ASSIGNMENT
Read through the data, and wherever a line holds the word "will", write that line out.

(Records from a data source)
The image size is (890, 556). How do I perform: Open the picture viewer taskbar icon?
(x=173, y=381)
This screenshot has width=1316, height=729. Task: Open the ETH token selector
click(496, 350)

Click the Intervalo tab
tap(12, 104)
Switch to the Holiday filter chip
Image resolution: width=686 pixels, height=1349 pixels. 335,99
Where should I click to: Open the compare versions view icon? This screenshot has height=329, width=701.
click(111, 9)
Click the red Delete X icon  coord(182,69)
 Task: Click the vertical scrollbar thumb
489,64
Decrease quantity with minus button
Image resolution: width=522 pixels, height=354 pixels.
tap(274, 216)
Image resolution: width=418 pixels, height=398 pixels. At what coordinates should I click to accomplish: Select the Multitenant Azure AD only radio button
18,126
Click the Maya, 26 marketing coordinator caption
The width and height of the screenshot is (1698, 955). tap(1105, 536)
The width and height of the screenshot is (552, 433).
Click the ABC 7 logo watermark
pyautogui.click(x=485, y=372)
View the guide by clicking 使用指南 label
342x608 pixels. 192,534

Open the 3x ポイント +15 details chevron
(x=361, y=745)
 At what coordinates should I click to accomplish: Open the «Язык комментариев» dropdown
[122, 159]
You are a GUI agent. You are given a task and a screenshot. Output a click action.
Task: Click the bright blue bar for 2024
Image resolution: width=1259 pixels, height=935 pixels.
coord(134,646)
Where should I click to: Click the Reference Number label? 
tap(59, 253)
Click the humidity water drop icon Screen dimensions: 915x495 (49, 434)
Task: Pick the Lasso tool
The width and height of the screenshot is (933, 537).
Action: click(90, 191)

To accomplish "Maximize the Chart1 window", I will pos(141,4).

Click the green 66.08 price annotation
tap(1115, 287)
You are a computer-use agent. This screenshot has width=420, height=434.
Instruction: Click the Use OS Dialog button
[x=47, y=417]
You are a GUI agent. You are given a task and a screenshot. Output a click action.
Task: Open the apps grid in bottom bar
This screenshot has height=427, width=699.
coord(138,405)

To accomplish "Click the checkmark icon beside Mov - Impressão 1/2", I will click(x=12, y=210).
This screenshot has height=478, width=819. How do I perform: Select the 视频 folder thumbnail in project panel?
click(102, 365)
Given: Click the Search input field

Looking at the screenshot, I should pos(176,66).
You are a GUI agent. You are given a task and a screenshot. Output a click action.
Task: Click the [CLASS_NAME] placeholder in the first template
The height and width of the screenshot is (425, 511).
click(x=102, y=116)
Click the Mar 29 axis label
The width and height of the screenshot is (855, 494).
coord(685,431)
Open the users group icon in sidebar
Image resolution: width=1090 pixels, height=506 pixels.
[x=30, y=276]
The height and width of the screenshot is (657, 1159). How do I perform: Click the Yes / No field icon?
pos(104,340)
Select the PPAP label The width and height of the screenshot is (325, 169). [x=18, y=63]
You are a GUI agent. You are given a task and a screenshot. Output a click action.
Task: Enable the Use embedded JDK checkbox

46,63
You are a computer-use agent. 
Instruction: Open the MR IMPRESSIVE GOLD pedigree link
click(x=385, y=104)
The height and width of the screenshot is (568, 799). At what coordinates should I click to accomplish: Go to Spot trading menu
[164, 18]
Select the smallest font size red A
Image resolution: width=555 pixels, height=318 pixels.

RESPONSE BELOW
To accomplish "Maximize the Chart1 window", I will pos(141,4).
To accomplish "Click the checkmark icon beside Mov - Impressão 1/2", I will click(x=12, y=210).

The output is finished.